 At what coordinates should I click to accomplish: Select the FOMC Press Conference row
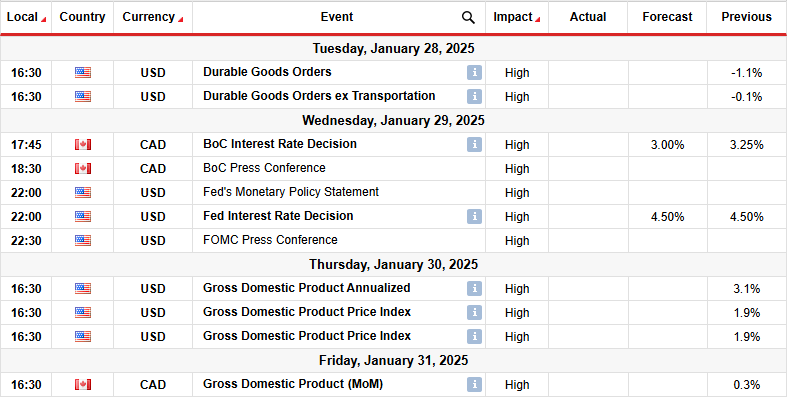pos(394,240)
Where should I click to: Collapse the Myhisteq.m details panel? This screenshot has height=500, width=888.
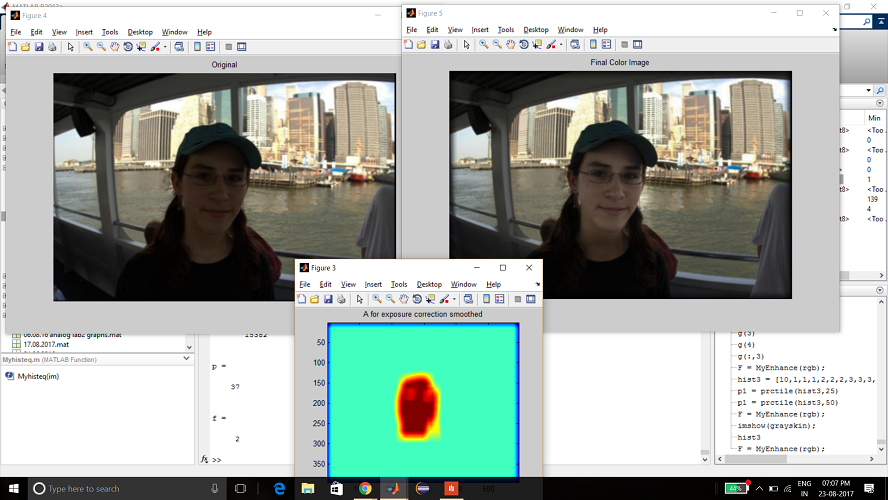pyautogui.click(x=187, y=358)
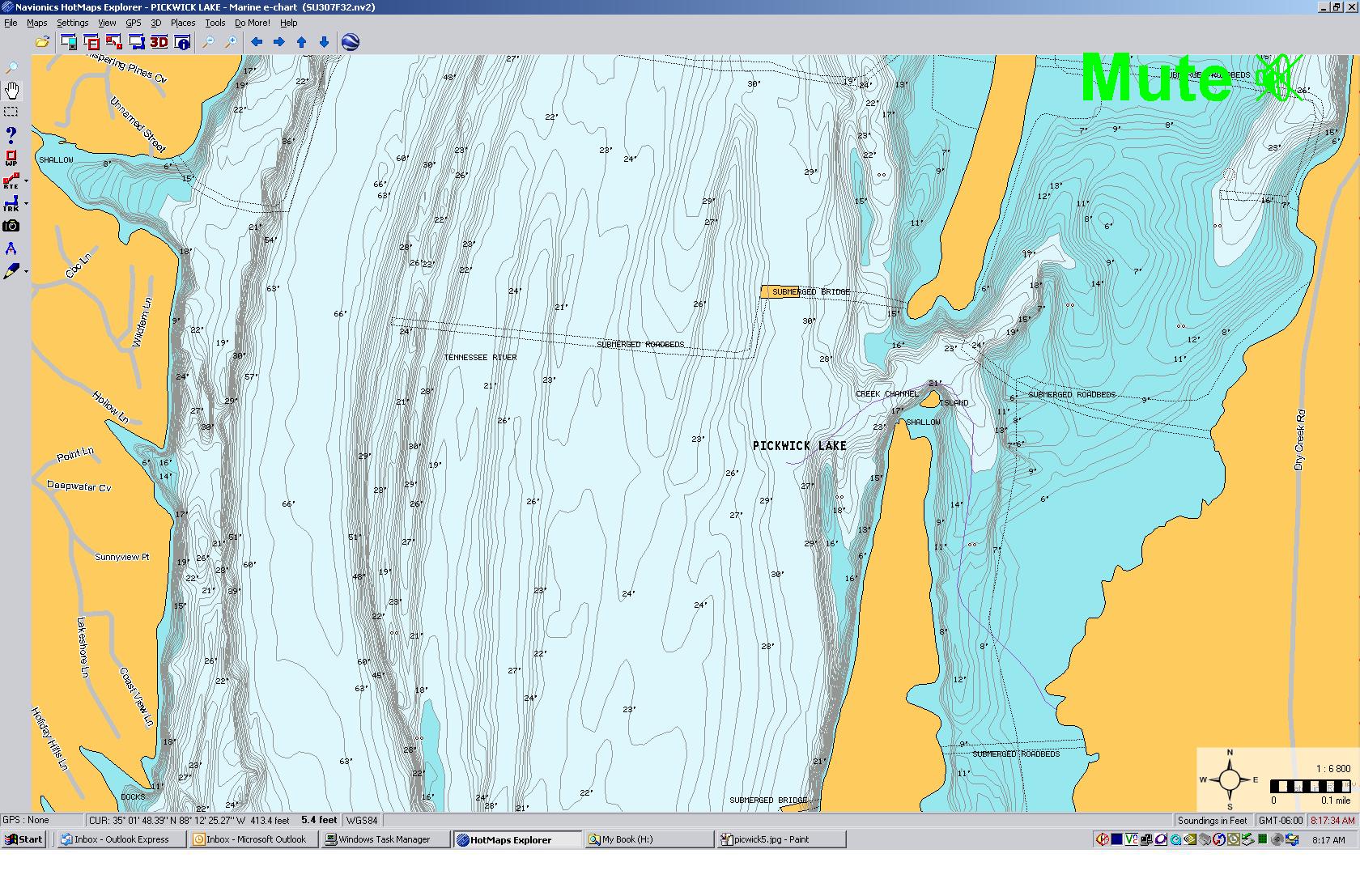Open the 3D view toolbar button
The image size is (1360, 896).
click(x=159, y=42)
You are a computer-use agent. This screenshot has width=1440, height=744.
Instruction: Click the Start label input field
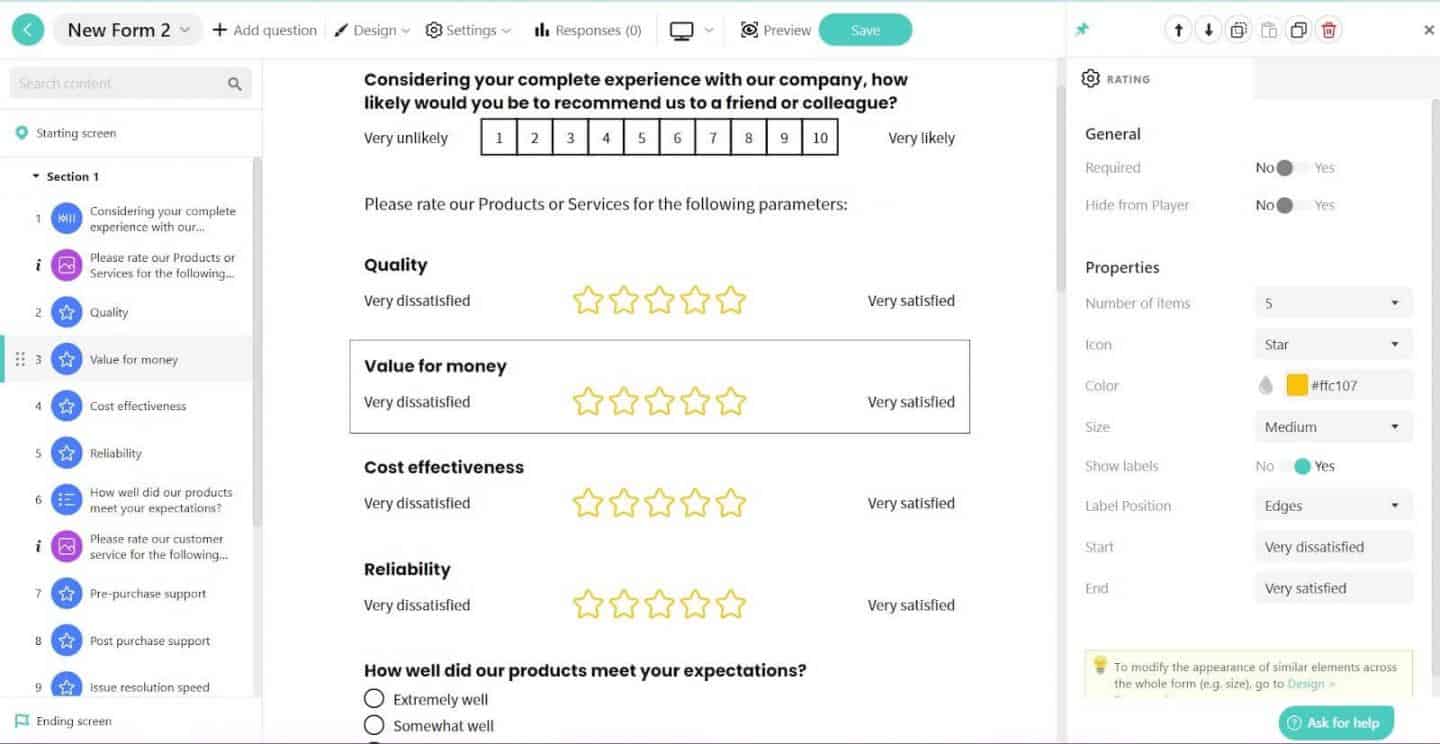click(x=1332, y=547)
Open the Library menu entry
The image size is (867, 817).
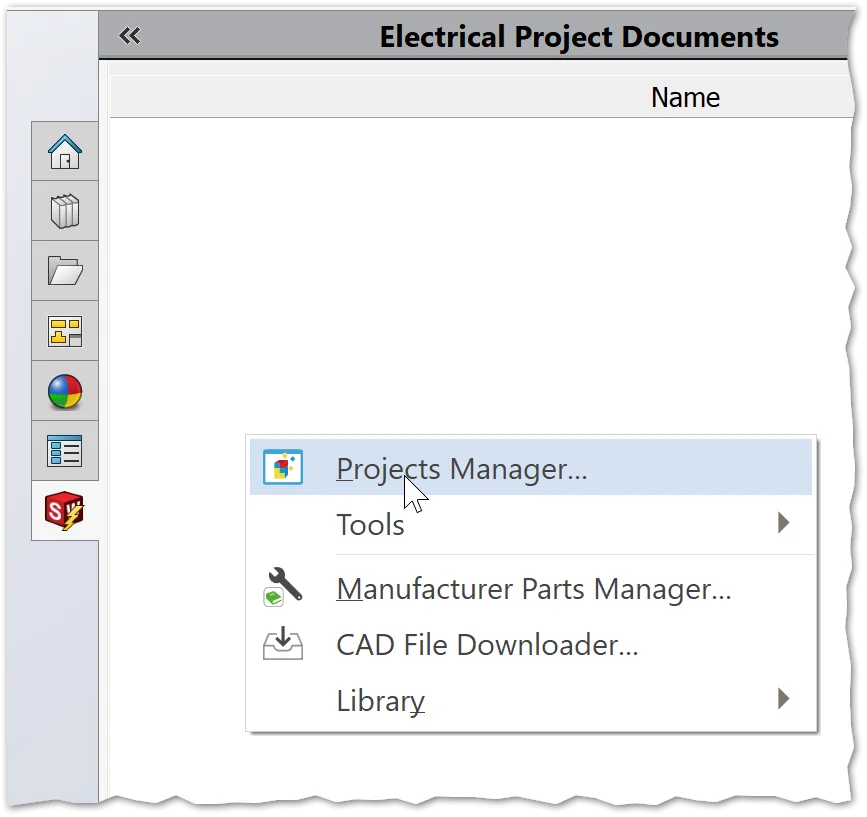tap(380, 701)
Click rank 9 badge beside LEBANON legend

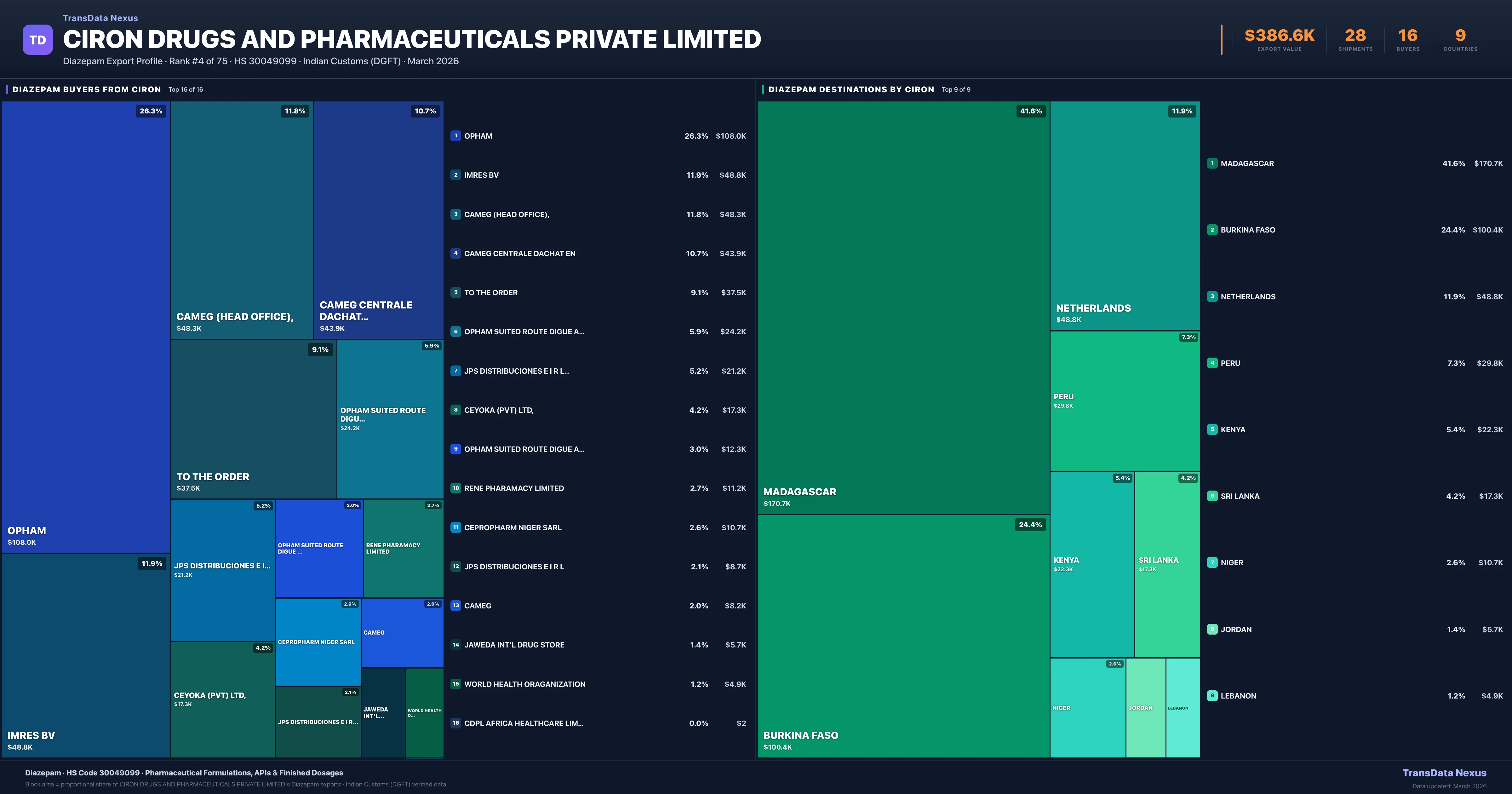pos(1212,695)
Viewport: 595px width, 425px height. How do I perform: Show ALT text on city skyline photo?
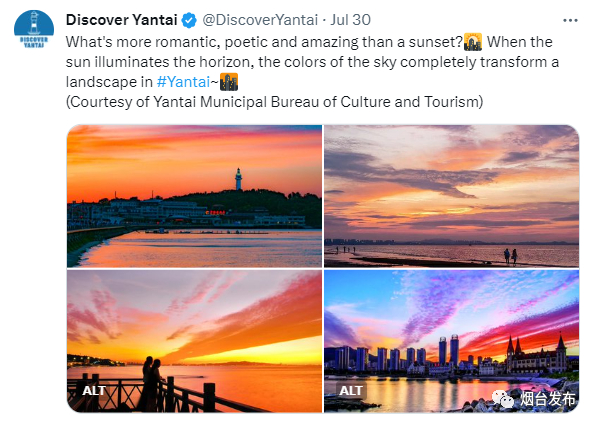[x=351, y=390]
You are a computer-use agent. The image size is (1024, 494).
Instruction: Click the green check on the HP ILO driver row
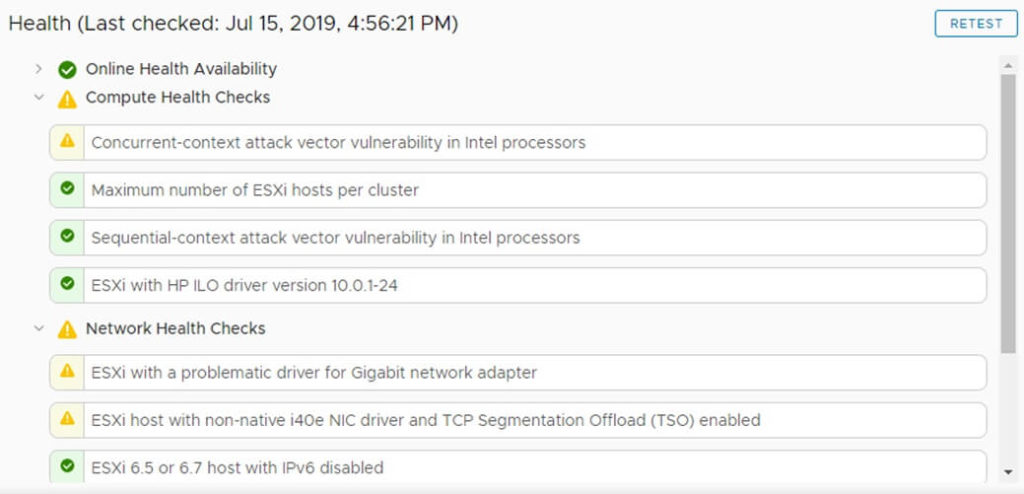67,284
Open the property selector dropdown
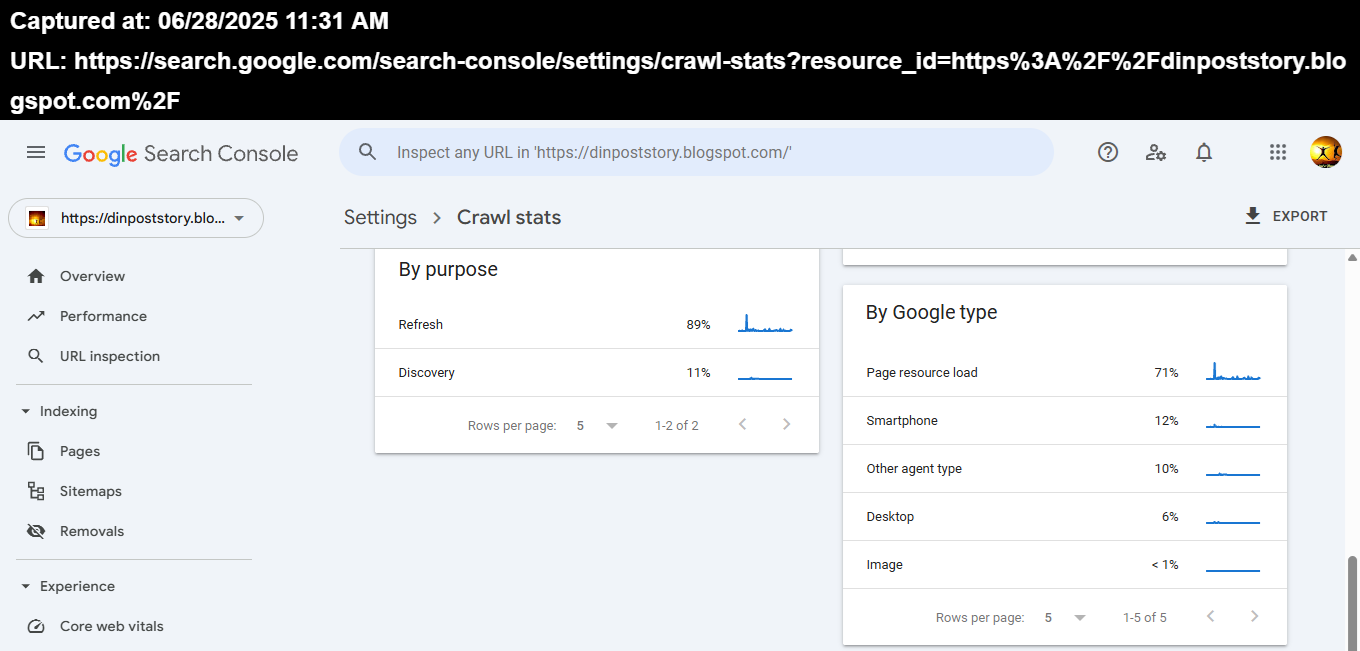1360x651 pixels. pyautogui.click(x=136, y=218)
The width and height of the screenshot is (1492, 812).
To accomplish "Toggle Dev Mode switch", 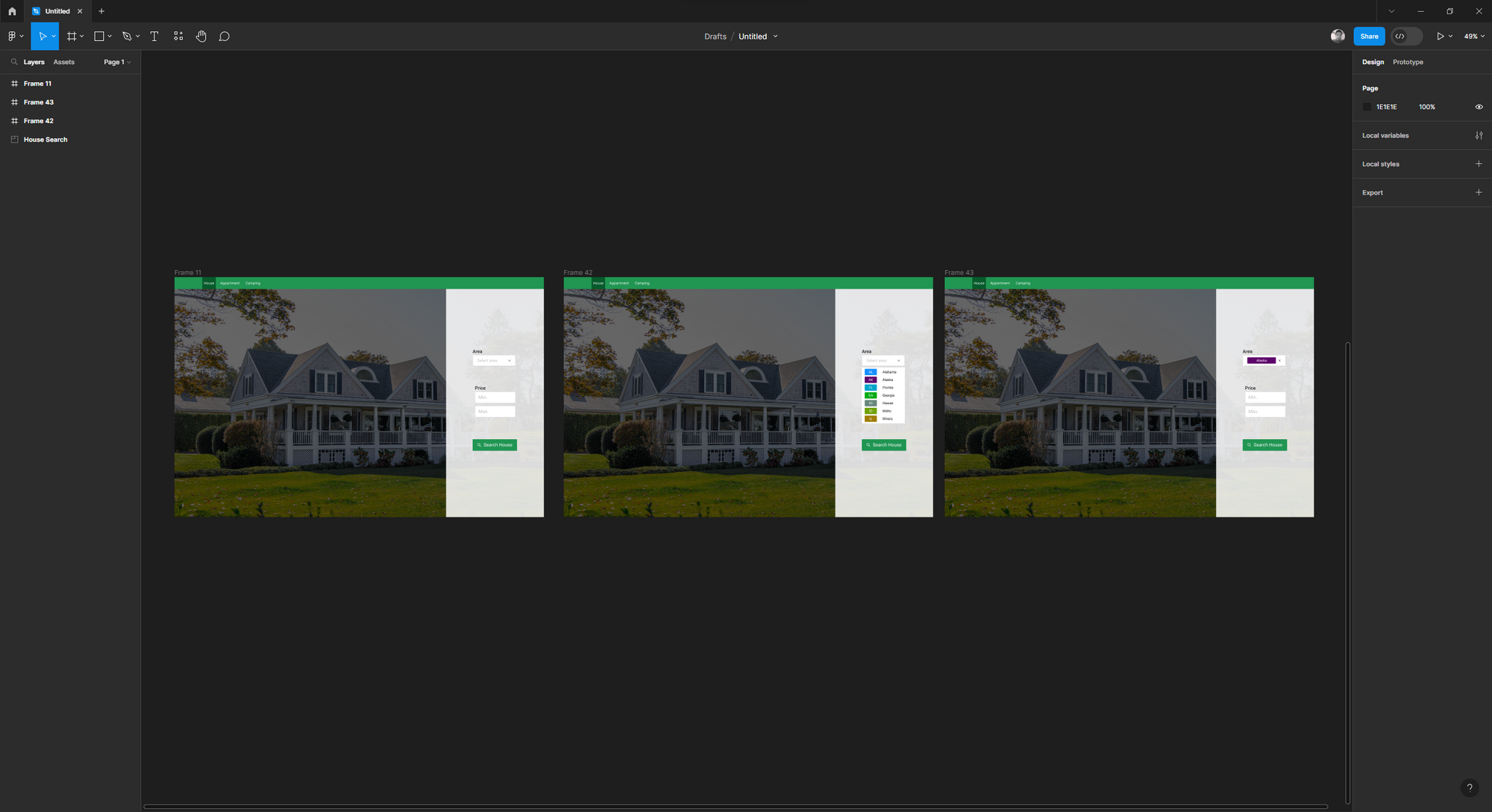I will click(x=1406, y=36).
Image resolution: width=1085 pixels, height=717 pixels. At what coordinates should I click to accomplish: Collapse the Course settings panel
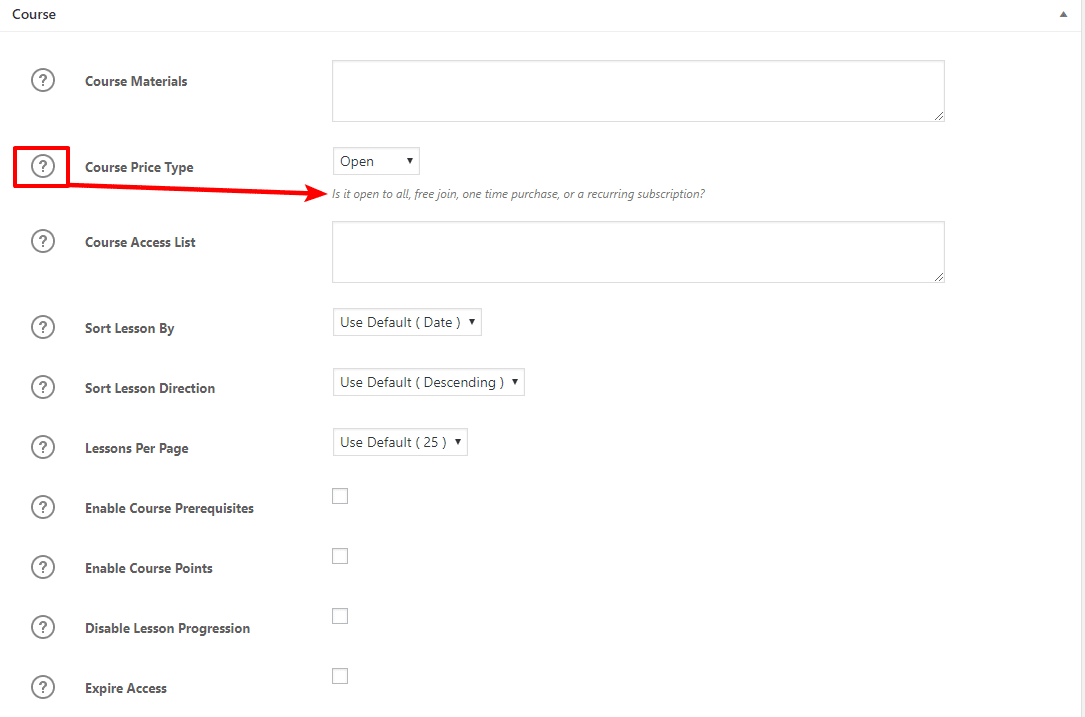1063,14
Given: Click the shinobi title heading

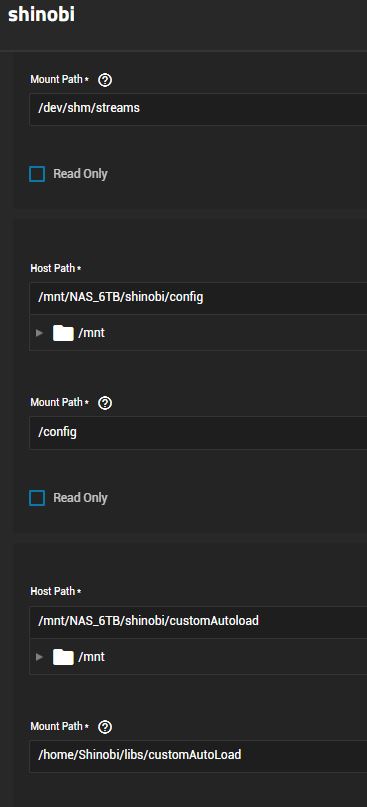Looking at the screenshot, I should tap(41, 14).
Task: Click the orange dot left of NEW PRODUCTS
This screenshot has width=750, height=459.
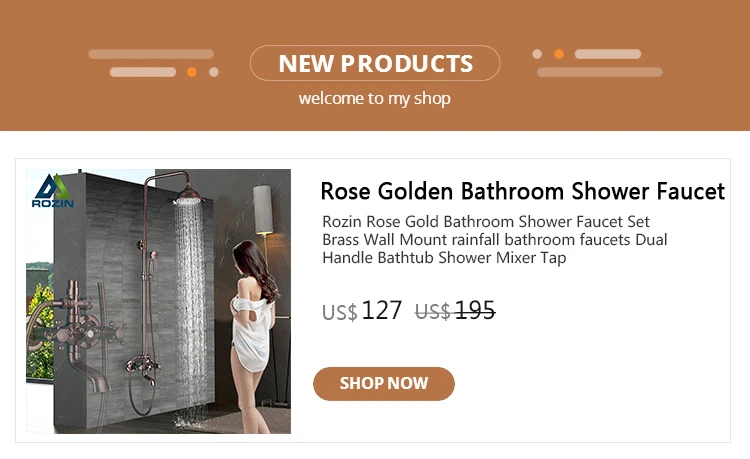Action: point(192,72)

------------------------------------------------------------

Convert the lines from the one containing "Click rank 9 badge beside LEBANON legend" through the one containing "[x=351, y=390]", inclusive, into a JSON list of strings with one string per line. Omit blank lines and the pictures.

[
  "Click rank 9 badge beside LEBANON legend",
  "pos(1212,695)",
  "Viewport: 595px width, 425px height. How do I perform: Show ALT text on city skyline photo?",
  "[x=351, y=390]"
]